- Things to do
(A) Reproduce the Celf gameplay post word for word between "Modeling gameplay in" and "if you will.)", inclusive.
(B) Answer these questions from the Celf gameplay post:
(i) What prior choice decides whether the player wins or gets eaten by a grue?
(ii) Which four commands make up the generalized command language?
(iii) What does the start_to_cellar rule produce on its right-hand side?

- Text excerpt
%%

Monday, March 25, 2013

Modeling gameplay in Celf, Part 3

(This is another iteration of the example I developed in Part 1 and Part 2, but barring incrementally understanding the code, I think this post is relatively self-contained. Celf-contained, if you will.)

When I took a simple choice-based ("CYOA") game with a few bits of inventorial state and tried to add handles onto the rules so as to specify a specific sequence of player choices, something interesting happened: I had to make new decisions about which parts of the game the player could control, and how. For instance, whether they win or get eaten by a grue depends on a prior choice to take the lamp from the den or not; they cannot control their fate after that point. This makes clear that "getting the lamp" and "opening the door" are player-facing game controls, whereas "getting eaten by a grue" is a choice made by the game. We wound up enumerating those actions as follows.

'start : action.
'opendoor : action.
'getlamp : action.
'getkey : action.
'starttoden : action.
'starttocellar : action.
'dentocellar : action.
'cellartodoor : action.
'cellartoden : action.

It's tempting, then, to give the player a generalized, combinatorial command language, rather than a finite set of available actions, like so:

'startat : room -> action.
'open : object -> action.
'get : object -> action.
'moveto : room -> action.

For this version (which includes a few other small syntactic changes) the game rules look like this:

start_to_den    : cur_act ('startat den) * at_start -o {at_den * tick}.
start_to_cellar : cur_act ('startat cellar) * at_start -o {at_cellar * tick}.

den_to_cellar : at_den * cur_act ('moveto cellar) -o {at_cellar * tick}.
den_to_lamp   : at_den * cur_act ('get key) * ~got key -o {at_key}.
den_to_key    : at_den * cur_act ('get lamp) * ~got lamp -o {at_lamp}.
get_key       : at_key -o {got key * at_den * tick}.

%%

- Stored data
%%

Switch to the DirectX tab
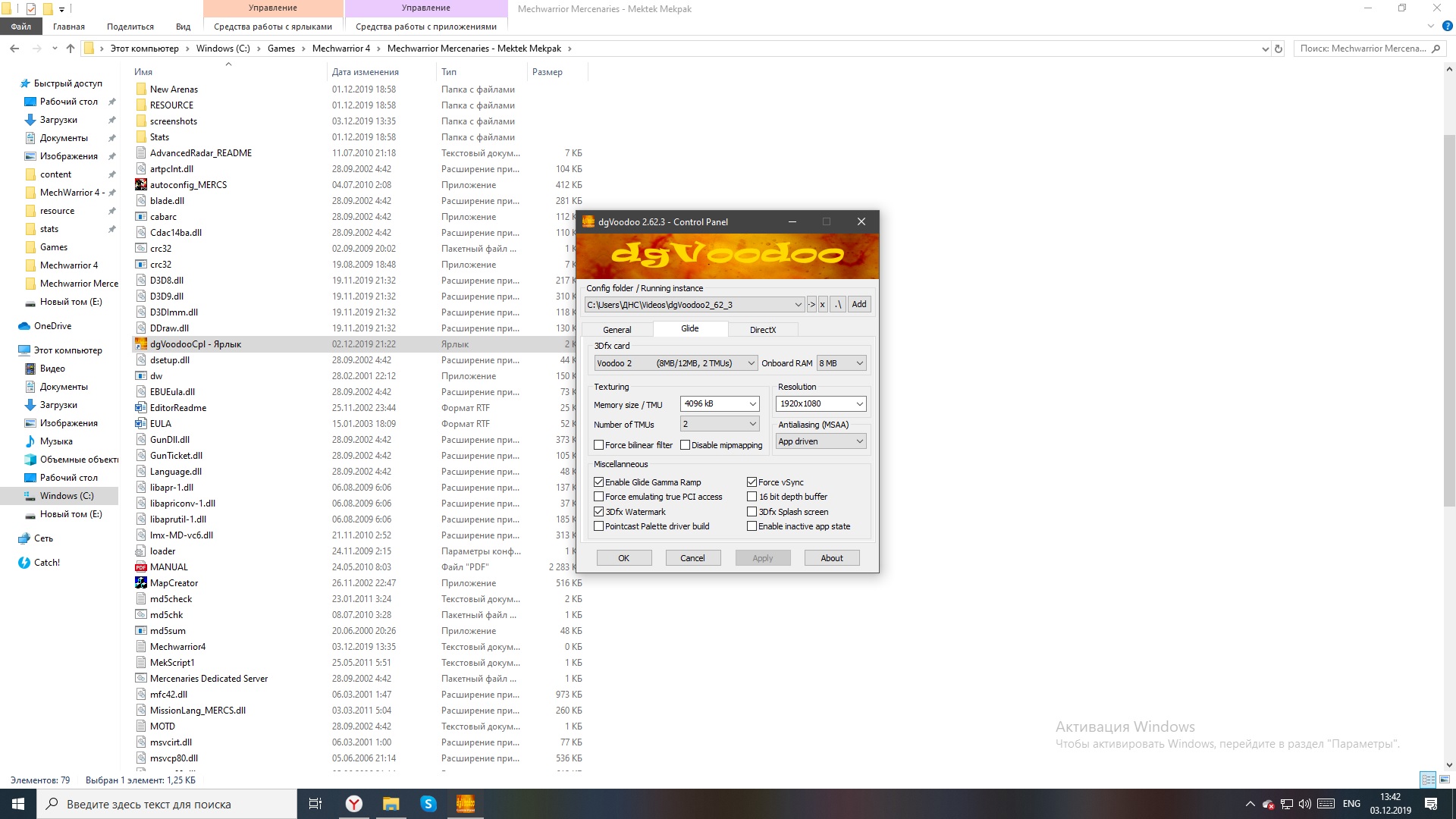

%%

- Solutions to the exercise
(A)
Modeling gameplay in Celf, Part 3

(This is another iteration of the example I developed in Part 1 and Part 2, but barring incrementally understanding the code, I think this post is relatively self-contained. Celf-contained, if you will.)

(B)
(i) Whether they take the lamp from the den.
(ii) 'startat, 'open, 'get, and 'moveto.
(iii) {at_cellar * tick}